- [WHAT THE TASK REQUIRES]: Copy out the rows, beginning at the line that has "Where should I" and stopping after the one that has "click(x=892, y=367)", with "dialog" swapped for "popup" and nothing else changed.

- [PROVIDED RECORDS]:
^^^^
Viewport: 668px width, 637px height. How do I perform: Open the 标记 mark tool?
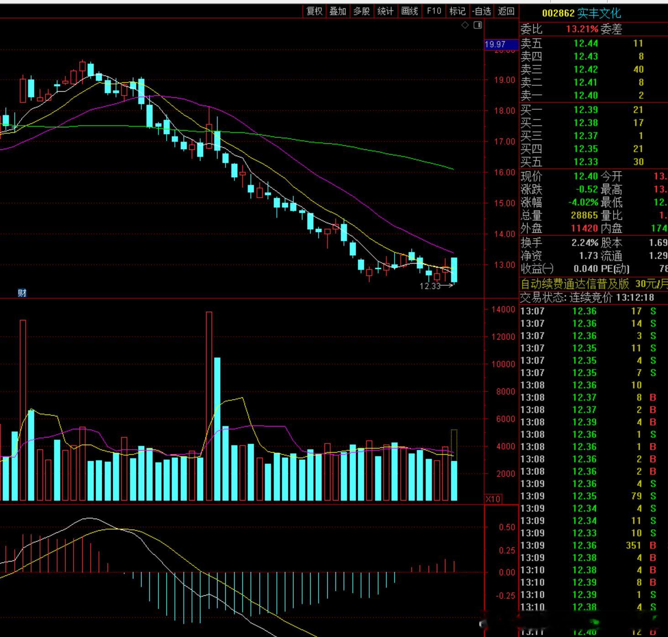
^^^^
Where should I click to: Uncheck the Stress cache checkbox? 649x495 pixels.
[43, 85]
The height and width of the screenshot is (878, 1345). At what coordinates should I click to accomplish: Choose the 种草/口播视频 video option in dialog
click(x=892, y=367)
^^^^
- [EXPECTED OUTPUT]:
Where should I click to: Uncheck the Stress cache checkbox? 649x495 pixels.
[43, 85]
The height and width of the screenshot is (878, 1345). At what coordinates should I click to accomplish: Choose the 种草/口播视频 video option in popup
click(x=892, y=367)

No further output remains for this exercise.